MSMFOS is at once hilarious and completely non-cohesive. Like the variety shows of the era, the album veers erratically round the moons of Nibia and round the Antares maelstrom in a torrent of lounge, spoken word, and crooning before finally giving up.

Parts of the album even seem to have been put together without any input from the actor at all. Music to Watch Space Girls By is a nifty lounge-pop instrumental as is the included version of Lalo Schiffrin’s Mission: Impossible theme. In a strange turn, Nimoy would join the cast of that show three years later. Still, these pieces are obviously filler.

Of the vocal tracks on the record, most are presented from Spock’s point of view, casting his alien observations on humanity in spoken word and swing vocal form. Imagine that, Vulcan poetry.

But pop culture re-visioning can’t make up for everything on the disc.
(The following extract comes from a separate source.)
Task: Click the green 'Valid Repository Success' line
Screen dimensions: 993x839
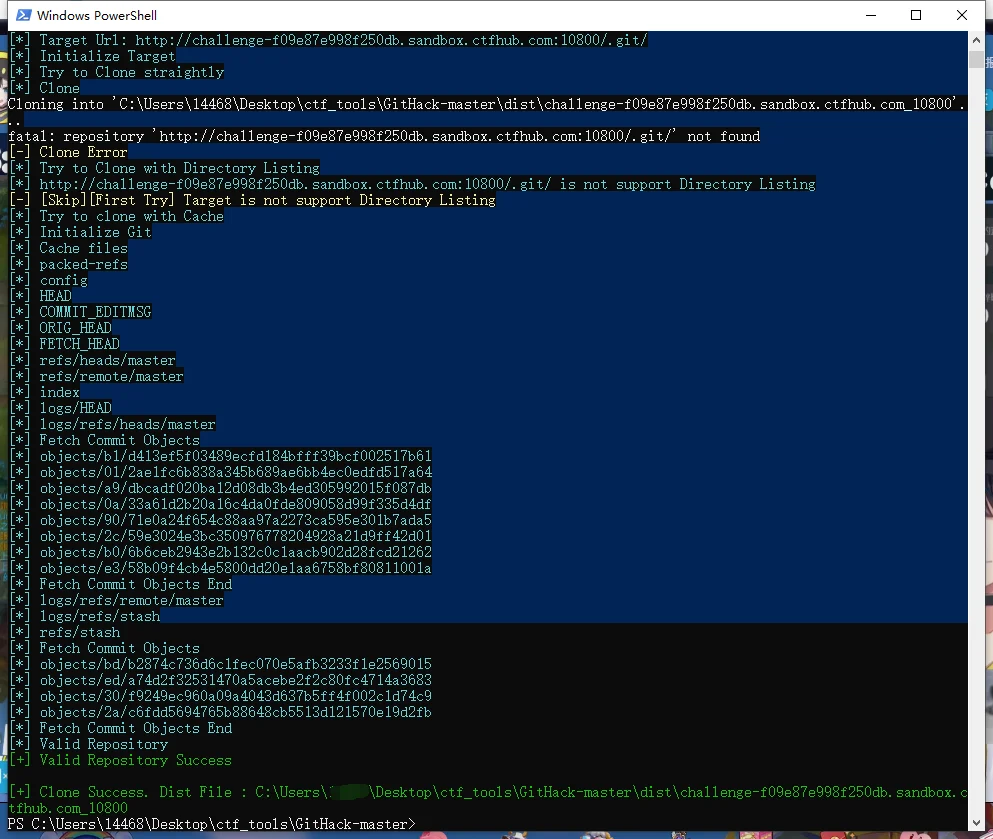Action: coord(134,760)
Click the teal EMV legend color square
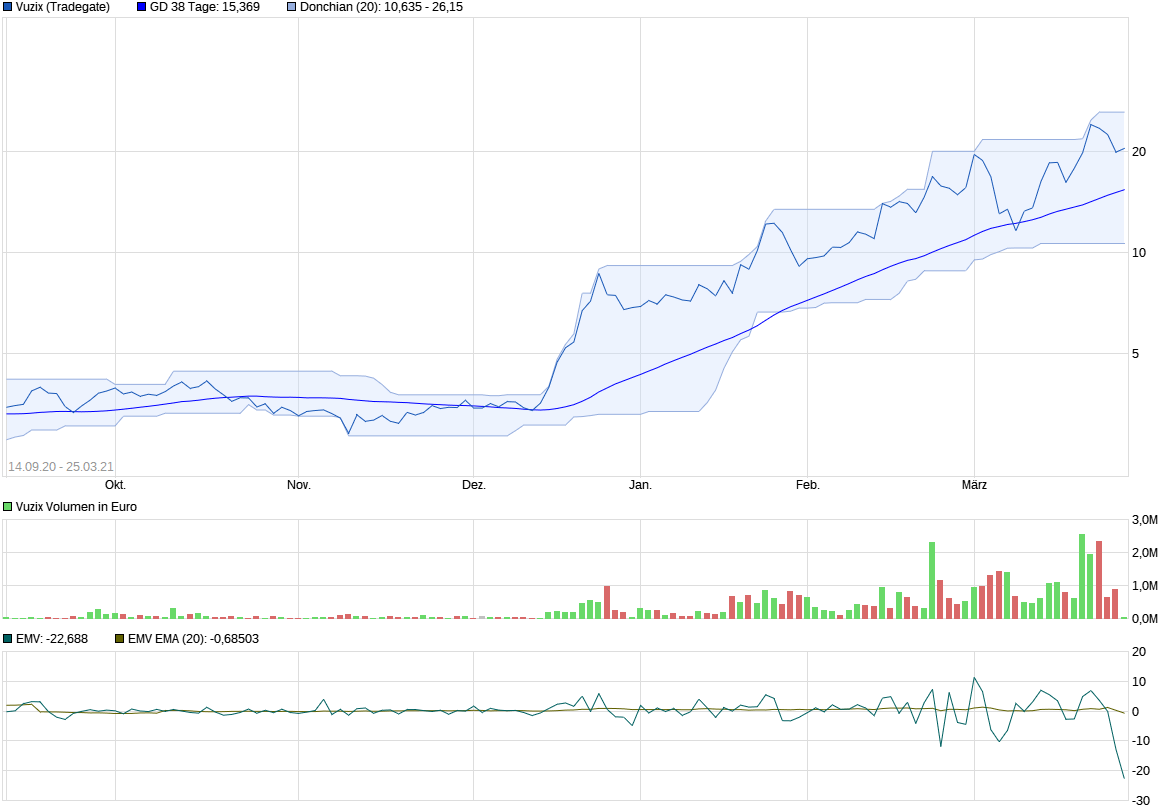 click(x=8, y=638)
Twinkle Twinkle Little Earth is a horrendous essay on the use of the word “star” full of Gordon-level puns while Visit to a Sad Planet attempts to preach against nuclear violence in a narration with an eminently predictable twist that’s all too expected in a post-Planet of the Apes (1968) world.

For the most part, if you’re into novelty, the record is a treat if not overly rewarding. Like Halloween candy, it’s enjoyable is small doses, but don’t overdo it.

“Mr. Spock’s Music From Outer Space” remains out of print in both vinyl and CD formats. But if you can manage to find it, set your phasers to fun and prepare to be stunned by the vocal stylings of Leonard Nimoy.


Addendum: No, this is not the record that features The Ballad of Bilbo Baggins, but if you’re desperate enough to experience that hilarity, watch this disturbing video. You’ll have nightmares for sure.